Trauma-induced proliferation of astrocytes in the brains of young and aged rats.

The time-course and magnitude of astrocyte proliferation following neural trauma was evaluated in young adult (3 months) and mid-aged (16-19 months) male Fischer 344 rats. One to 4 days after a needle wound was made through the cortex and the hippocampus, rats received three intraperitoneal injections of 3H-thymidine at 8 hour intervals and were sacrificed 1 hour after the last injection. For astrocyte quantification, 3H-thymidine autoradiography was combined with immunohistochemical staining for glial fibrillary acidic protein followed by semithin sectioning. In areas of the cortex and hippocampus adjacent to the wound, astrocytes were categorized as unlabeled or labeled with silver grains over the nuclei. Labeling index and numerical density of astrocytes were determined using stereological methods.
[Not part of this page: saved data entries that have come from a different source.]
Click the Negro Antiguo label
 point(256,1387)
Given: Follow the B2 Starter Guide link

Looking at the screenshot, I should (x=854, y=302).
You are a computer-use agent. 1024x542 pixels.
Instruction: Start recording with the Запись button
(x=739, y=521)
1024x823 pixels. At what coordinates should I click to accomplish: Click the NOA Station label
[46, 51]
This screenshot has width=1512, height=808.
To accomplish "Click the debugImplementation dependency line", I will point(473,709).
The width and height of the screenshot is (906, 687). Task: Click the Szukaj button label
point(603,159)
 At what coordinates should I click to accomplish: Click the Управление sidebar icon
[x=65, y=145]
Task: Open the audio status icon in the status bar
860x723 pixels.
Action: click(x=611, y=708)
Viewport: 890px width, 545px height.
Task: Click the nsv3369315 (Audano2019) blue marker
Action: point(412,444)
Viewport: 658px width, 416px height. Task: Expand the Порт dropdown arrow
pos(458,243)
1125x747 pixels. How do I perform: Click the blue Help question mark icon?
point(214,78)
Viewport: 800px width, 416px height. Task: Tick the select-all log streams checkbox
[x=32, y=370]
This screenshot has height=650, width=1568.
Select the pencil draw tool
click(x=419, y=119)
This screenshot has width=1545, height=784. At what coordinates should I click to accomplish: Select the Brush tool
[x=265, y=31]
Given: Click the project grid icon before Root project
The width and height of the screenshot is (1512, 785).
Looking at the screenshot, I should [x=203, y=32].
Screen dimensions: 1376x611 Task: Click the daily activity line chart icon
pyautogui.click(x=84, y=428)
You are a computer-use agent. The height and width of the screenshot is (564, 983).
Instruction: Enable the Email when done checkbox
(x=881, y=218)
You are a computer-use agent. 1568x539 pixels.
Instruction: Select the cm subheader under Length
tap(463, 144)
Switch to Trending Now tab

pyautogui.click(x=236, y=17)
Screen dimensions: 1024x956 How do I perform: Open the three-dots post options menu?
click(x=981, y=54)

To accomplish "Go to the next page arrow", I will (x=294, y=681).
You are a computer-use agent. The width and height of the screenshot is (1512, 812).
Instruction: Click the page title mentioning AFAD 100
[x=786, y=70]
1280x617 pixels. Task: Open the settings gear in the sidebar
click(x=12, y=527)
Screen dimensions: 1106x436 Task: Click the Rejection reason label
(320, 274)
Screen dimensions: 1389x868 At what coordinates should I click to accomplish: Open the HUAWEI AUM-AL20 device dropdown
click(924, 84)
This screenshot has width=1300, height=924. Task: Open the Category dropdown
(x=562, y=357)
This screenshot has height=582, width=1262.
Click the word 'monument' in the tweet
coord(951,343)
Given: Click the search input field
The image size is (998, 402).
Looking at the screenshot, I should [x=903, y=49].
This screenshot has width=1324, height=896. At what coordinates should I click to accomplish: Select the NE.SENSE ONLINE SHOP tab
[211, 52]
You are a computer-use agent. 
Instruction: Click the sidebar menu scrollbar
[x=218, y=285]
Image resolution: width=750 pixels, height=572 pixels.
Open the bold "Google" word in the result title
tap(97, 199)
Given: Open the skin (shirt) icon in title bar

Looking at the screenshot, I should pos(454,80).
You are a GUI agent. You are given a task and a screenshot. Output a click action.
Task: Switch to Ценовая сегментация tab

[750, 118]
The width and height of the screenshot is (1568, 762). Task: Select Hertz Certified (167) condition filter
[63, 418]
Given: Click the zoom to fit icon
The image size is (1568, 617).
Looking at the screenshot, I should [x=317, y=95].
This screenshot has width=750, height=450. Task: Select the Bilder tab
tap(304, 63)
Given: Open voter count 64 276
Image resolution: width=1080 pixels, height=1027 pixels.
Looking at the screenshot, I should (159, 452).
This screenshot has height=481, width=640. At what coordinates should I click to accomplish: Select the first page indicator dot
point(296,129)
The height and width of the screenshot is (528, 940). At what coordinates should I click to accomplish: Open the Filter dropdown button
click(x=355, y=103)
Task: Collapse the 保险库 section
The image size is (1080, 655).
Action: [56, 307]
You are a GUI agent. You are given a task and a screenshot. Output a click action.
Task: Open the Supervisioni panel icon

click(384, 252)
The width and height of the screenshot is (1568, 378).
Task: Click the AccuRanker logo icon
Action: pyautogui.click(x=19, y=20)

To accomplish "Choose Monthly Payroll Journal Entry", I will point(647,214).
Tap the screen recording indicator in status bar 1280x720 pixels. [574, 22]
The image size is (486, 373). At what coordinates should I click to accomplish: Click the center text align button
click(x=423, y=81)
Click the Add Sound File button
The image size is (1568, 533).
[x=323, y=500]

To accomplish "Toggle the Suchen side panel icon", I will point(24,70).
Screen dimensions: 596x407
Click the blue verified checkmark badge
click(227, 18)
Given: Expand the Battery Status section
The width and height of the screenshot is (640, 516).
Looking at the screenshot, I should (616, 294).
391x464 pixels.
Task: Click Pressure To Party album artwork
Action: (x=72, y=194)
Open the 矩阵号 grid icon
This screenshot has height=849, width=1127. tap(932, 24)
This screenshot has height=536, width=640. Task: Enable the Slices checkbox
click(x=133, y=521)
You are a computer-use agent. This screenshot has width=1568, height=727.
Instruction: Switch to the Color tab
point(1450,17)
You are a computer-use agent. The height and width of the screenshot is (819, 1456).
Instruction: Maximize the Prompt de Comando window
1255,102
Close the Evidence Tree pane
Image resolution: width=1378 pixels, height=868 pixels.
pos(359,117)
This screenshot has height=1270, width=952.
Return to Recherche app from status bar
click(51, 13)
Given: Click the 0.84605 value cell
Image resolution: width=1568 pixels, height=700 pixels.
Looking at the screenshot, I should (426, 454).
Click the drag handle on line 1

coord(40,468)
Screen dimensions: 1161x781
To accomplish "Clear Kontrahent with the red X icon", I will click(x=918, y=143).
The results showed that in both young and older rats, astrocyte proliferation is an early glial response to neural trauma, occurring during the first 4 postlesion days and contributing to an increase in astrocyte population. Regional differences in labeling index and numerical density suggest heterogeneity in the proliferative capacity of astrocyte subpopulations in the rat brain. Compared with young animals, older rats demonstrated greater labeling in the cortex but not in the hippocampus. Thus, aging is associated with region-specific increase in astrocyte reactivity to trauma possibly due to increased availability of mitogens or enhanced sensitivity of astrocytes to mitogenic signals.